- Directed by: Benjamín López
- Written by: Benjamín López
- Produced by: Benjamín López; Eduardo Correa;
- Starring: Joel Contreras; Erik Rodríguez; Francis Rosas; Eugene Rodríguez; Tania Rodríguez;
- Cinematography: Benjamín López
- Edited by: Benjamín López
- Production company: Innova Entertainment
- Release date: November 9, 2008;
- Running time: 92 minutes
- Country: Puerto Rico
- Language: Spanish
- Budget: $300,000

= Mi Verano con Amanda =

Mi Verano con Amanda is a 2008 American coming-of-age teen comedy film directed, written, and produced by Benjamín López.
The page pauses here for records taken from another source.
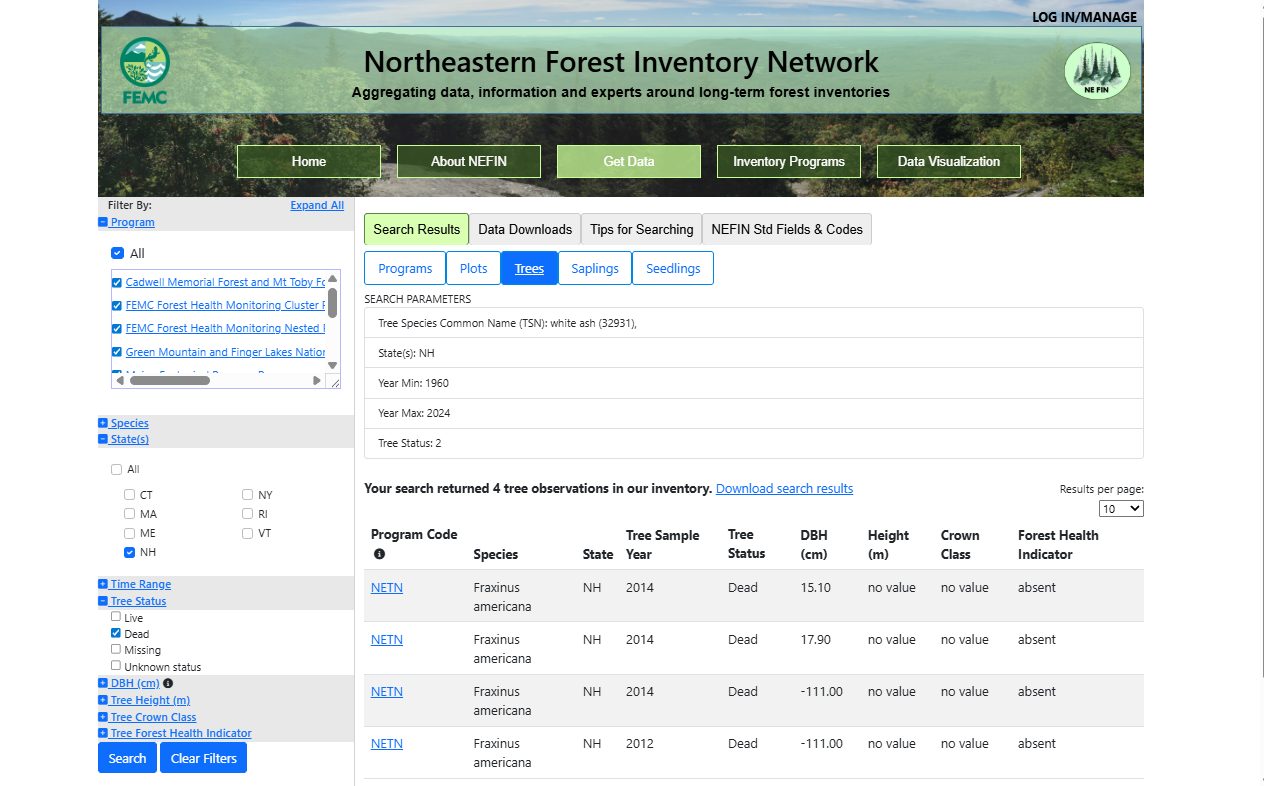Image resolution: width=1264 pixels, height=786 pixels.
Task: Click the NE FIN logo icon in header
Action: [1097, 70]
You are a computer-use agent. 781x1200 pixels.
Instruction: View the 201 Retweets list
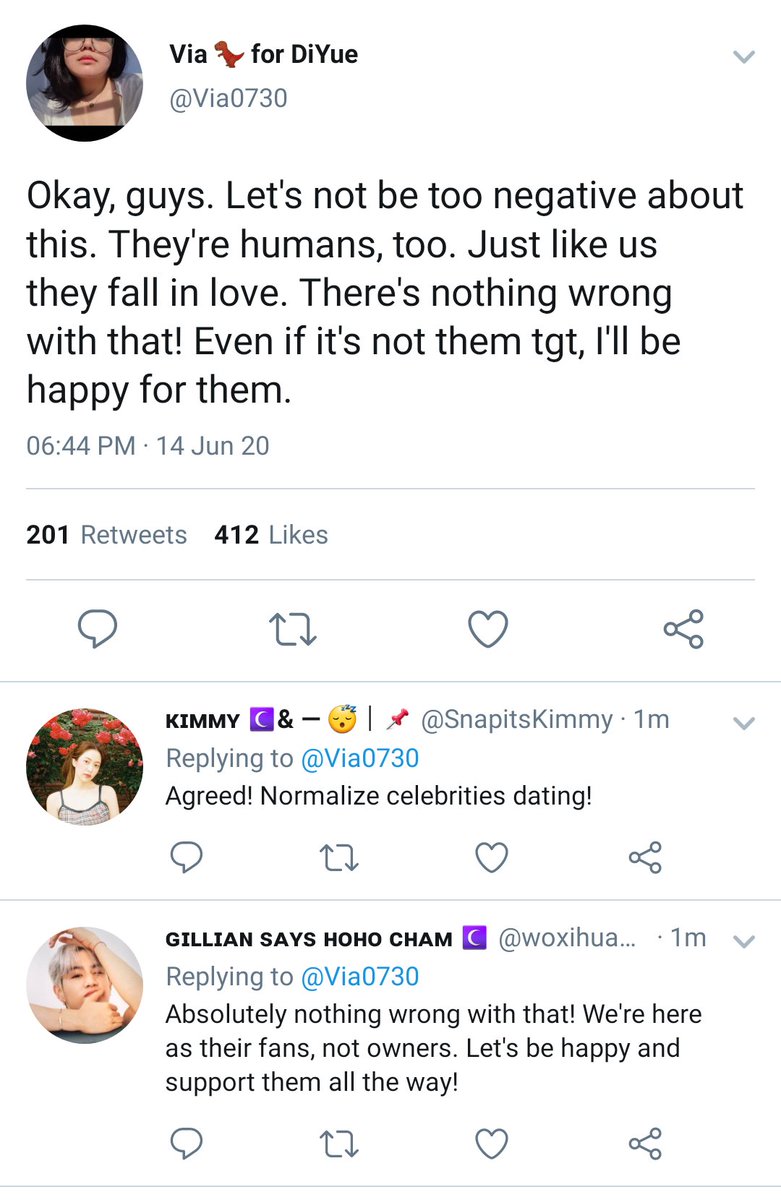coord(107,535)
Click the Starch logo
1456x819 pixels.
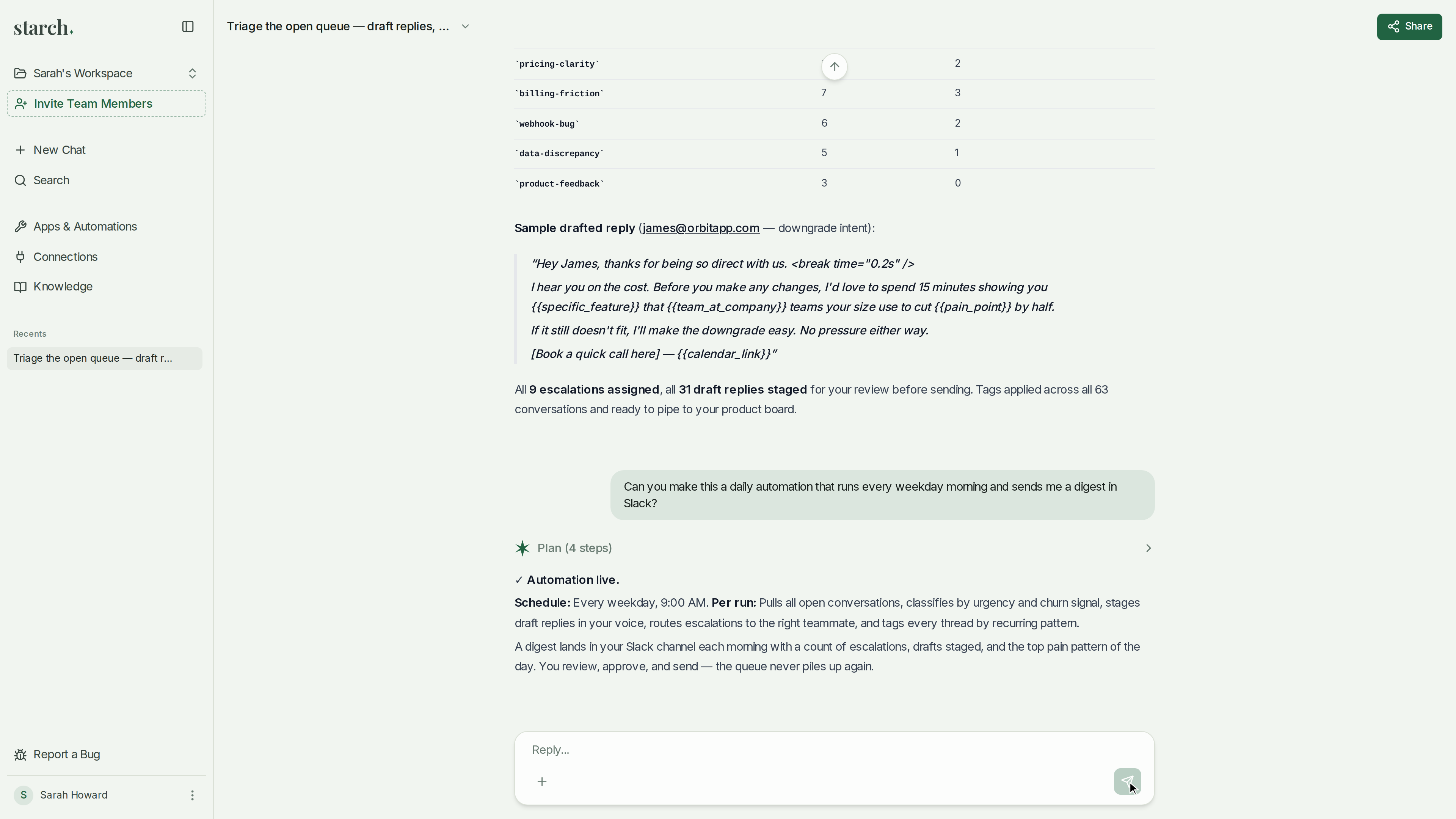coord(44,27)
The film's main ensemble cast includes Joel Contreras, Erik Rodríguez, Francis Rosas, and Eugene Rodríguez. The film became a local cult hit and spawned two sequels.

== Cast ==
- Joel Contreras as Gaby
- Erik Rodríguez as Chicho
- Francis Rosas as Fabio
- Eugene Rodríguez as RS
- Tania Rodríguez as Amanda

== Sequels ==

The film was followed by two sequels, Mi Verano con Amanda 2 (2011) and Mi Verano con Amanda 3 (2013). In December 2024, López announced that the film will be re-released in cinemas in January 2025.